Readers may note that little has been said about the Copycat/ Reigning Phoenix Stage in the Rave Room. That is simply because if there was a band on stage, there was an overflow crowd, and as much as we love our metal, there was simply no way to safely get in there on Saturday. I did manage to sneak a peek at Nekrogoblikon and that famous goofy outfit of theirs, but I had to do so on my tippy-toes. Back to the Eagles Ballroom we went to catch Saturday night’s closer, Black Label Society.

As an avid mega-fan of Zakk Wylde’s country-metal trio Pride & Glory, I had pretty high hopes for his solo album Book of Shadows and his following band, BLS (whose debut I bought as a Japanese import, with the Johnnie Walker cover), but despite repeated attempts to appreciate them as their notoriety grew, they just never clicked with me. That said, Zakk Wylde is still the legendary Zakk Wylde, and Black Label Society has always been a joy to see live, and they’ve been kind enough in the past to allow us rock photographers to shoot their entire sets instead of kicking us out of the pit after three songs like most bands require. I don’t know if it’s Zakk or if it’s his chemistry with his bandmates, but BLS simply has a way of connecting with an audience that doesn’t require a whole lot of interaction, and that is a fascinating thing to behold.
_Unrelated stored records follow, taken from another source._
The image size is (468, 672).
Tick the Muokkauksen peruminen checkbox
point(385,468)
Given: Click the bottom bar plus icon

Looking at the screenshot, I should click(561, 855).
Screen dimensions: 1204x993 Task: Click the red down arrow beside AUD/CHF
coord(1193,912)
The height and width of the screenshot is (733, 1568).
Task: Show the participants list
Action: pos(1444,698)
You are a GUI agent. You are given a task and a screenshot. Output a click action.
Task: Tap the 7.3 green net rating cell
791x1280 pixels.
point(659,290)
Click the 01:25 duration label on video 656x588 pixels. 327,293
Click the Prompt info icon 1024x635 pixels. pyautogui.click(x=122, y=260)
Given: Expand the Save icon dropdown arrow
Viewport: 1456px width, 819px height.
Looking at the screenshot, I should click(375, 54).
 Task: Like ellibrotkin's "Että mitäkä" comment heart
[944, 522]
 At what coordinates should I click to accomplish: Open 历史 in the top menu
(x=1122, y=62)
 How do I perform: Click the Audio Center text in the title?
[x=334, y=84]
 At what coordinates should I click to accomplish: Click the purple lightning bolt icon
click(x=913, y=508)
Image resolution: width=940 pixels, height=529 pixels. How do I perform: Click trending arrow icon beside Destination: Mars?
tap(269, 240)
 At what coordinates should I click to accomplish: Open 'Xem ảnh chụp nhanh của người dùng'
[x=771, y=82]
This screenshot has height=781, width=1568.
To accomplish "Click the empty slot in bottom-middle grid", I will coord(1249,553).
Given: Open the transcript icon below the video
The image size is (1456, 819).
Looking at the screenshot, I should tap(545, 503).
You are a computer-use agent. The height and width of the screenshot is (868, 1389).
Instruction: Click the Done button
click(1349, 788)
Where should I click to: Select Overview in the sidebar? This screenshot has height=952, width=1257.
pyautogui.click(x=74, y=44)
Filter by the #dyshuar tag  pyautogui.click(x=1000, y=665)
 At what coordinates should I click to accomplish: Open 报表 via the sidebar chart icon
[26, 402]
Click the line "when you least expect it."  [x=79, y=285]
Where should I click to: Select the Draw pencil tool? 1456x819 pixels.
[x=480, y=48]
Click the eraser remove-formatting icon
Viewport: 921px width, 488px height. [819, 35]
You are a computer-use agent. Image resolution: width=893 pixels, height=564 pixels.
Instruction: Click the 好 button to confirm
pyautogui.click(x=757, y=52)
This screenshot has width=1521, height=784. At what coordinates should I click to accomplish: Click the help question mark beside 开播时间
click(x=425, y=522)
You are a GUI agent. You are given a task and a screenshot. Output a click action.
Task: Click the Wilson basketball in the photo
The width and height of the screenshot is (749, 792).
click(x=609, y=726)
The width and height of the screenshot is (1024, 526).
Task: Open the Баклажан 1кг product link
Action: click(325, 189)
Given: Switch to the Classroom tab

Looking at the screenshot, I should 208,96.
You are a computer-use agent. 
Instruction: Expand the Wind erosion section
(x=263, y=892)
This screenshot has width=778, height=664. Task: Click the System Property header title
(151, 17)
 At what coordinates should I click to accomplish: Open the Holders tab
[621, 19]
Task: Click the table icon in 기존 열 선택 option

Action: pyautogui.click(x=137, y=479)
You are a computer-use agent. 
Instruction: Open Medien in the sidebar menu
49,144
It may have to do with his current physique – since going sober, he’s become fond of allowing those muscular calves to bulge through his kilt, and of donning a sleeveless shirt for no other purpose than to show off his biceps. He’s definitely no longer the scrawny, baby-faced kid he was when he started slinging for Ozzy before he was even old enough to drink, and he’d honestly look right at home on stage with freaking Enslaved.

Many people have criticized Zakk for soloing too much, but I find his soloing to be just mesmerizing – he’s fluid, aggressive, not too terribly showy, and he’s cut back considerably on his signature squealies. My favorite part of the set came when he was at the far stage-left corner, wailing away with his guitar behind his head during an extended solo. Without missing a note or a beat, he walked on over to down-center and joined fellow guitarist Dario Lorina – also shredding away behind his head – for an extended harmony solo, during which Jeff Fabb beat those cymbals as if they were naughty little school girls, and maybe enjoying that a bit too much for comfort. Black Label Society also displays a great amount of pride in their work, going so far as to still wear those bigass BLS rings and patches to demonstrate their dedication to their craft. Chilling, great stuff here, and a fitting way to close my first day of my first Milwaukee Metalfest.